Warner says he was particularly alarmed to learn that the Justice Department’s raid last month on a Fulton County, Georgia, voting center was based on a tip from Kurt Olsen, a former Trump campaign lawyer who backed his push to overturn the 2020 election. News of Olsen’s role in prompting the raid was recently revealed in an unsealed affidavit.

Olsen, now a special government employee in the White House, has been granted access to sensitive U.S. intelligence on the 2020 election to probe for fraud or other irregularities in that year’s vote — which Warner says is another red flag. POLITICO first reported on Olsen’s extensive access to U.S. spy material.

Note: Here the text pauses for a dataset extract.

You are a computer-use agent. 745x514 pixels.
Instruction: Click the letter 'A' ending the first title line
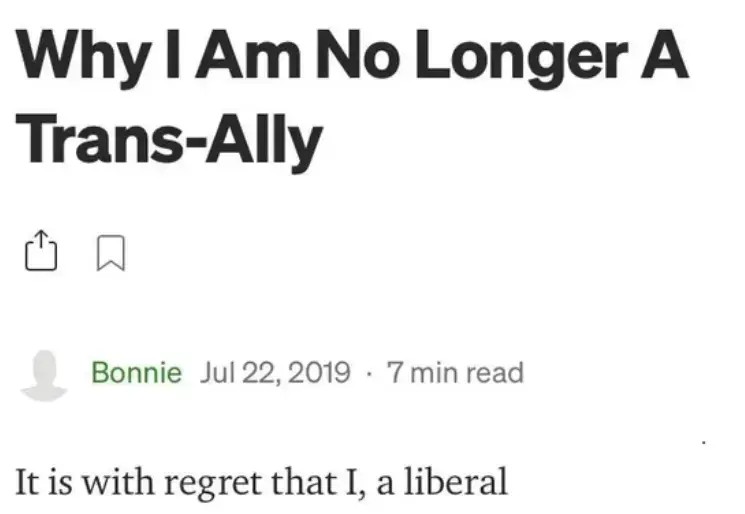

“While there is ample reason to fear that Mr. Olsen and Director Gabbard’s efforts seek to manipulate prior intelligence to undercut the voluminous classified and public assessments on foreign threats to the 2016 and 2020 elections,” Warner writes, “I also have concerns that Mr. Olsen and Director Gabbard may seek to manipulate more recent intelligence, including to validate President Trump’s unprecedented and unconstitutional effort to subordinate state and local elections to Executive Branch demands.”

Asked about the letter, Olivia Coleman, a spokesperson for Gabbard, pointed to a prior comment shared with POLITICO on Olsen: “Every individual who is granted access to classified information goes through an extensive background investigation, including record checks and personal interviews, with a trained investigator to ensure that the individual is trustworthy and does not pose a threat to national security.”

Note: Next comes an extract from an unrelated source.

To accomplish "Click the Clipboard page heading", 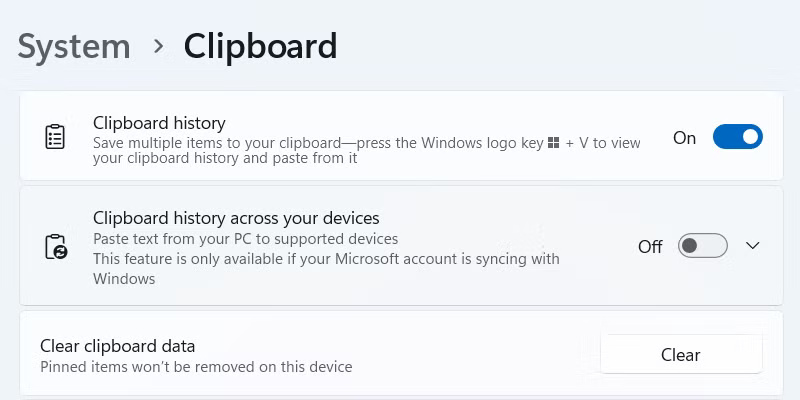I will [x=260, y=46].
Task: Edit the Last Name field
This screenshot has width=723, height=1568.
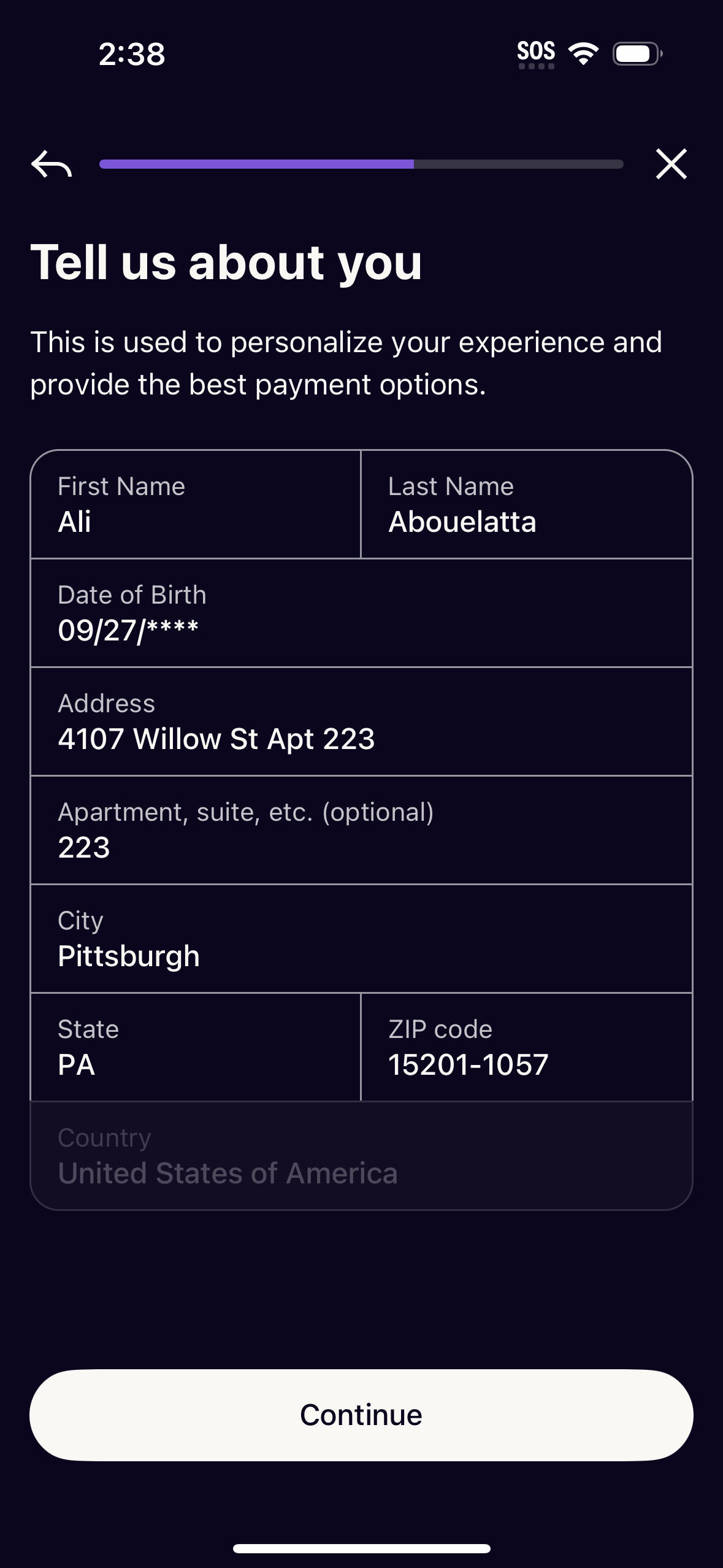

The letter from Warner to Fox, a Trump appointee, is unlikely to lead to any meaningful action. But it marks the latest salvo in an escalating spat between Warner and Gabbard.

The senior democrat on the Senate Intelligence panel has questioned Gabbard’s qualifications for the job since the former Hawaii lawmaker became Trump’s surprise selection for the role.

Warner renewed his attacks on Gabbard after she was pictured on site at the FBI raid, and after she admitted to facilitating a highly unusual call between an FBI field office and Trump while there. He also expressed alarm at reports that Gabbard’s office obtained electronic voting machines from Puerto Rico to probe them for vulnerabilities.

The Office Director of National Intelligence has traditionally focused on foreign threats to U.S. elections and does not have a statutory role in domestic criminal matters. The affidavit underlying the FBI raid did not contain allegations pointing to foreign interference.

Gabbard has insisted neither she nor Trump applied any undue pressure on the FBI agents in Georgia, and claimed her presence there was directly requested by Trump — though conflicting narratives of who exactly in the administration sent her there emerged later. She also says that her office has broad authority to protect U.S. elections.

Gabbard accused Warner earlier this month of knowingly exaggerating claims that she buried an intelligence community whistleblower complaint for political reasons. Republicans who saw or were briefed on the whistleblower complaint, including Sen. Tom Cotton (R-Ark.), say Gabbard did nothing incriminating.

“Either Senator Warner knows these facts and is intentionally lying to the American people, or he doesn’t have a clue how these things work and is therefore not qualified to be in the U.S. Senate — and certainly not the Vice Chair of the Senate Intelligence Committee,” Gabbard posted at the time.